(Stored data)
—————

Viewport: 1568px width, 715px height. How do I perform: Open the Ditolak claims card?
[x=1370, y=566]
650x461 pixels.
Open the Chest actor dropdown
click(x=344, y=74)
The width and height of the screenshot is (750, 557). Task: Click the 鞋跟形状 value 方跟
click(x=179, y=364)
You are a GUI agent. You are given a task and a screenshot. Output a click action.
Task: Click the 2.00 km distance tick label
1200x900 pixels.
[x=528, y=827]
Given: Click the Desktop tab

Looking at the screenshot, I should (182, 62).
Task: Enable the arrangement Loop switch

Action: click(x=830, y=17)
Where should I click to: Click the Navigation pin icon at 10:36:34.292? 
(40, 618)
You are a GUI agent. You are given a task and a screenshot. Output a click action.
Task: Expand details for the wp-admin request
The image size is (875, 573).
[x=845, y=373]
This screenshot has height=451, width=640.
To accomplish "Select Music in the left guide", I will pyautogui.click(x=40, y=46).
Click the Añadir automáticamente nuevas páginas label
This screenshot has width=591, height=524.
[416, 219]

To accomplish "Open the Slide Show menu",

—————

TASK DESCRIPTION:
The word "label" appears in some lines above. Return every one of those lines.

TASK RESPONSE:
Task: Click the 2.00 km distance tick label
Click the Añadir automáticamente nuevas páginas label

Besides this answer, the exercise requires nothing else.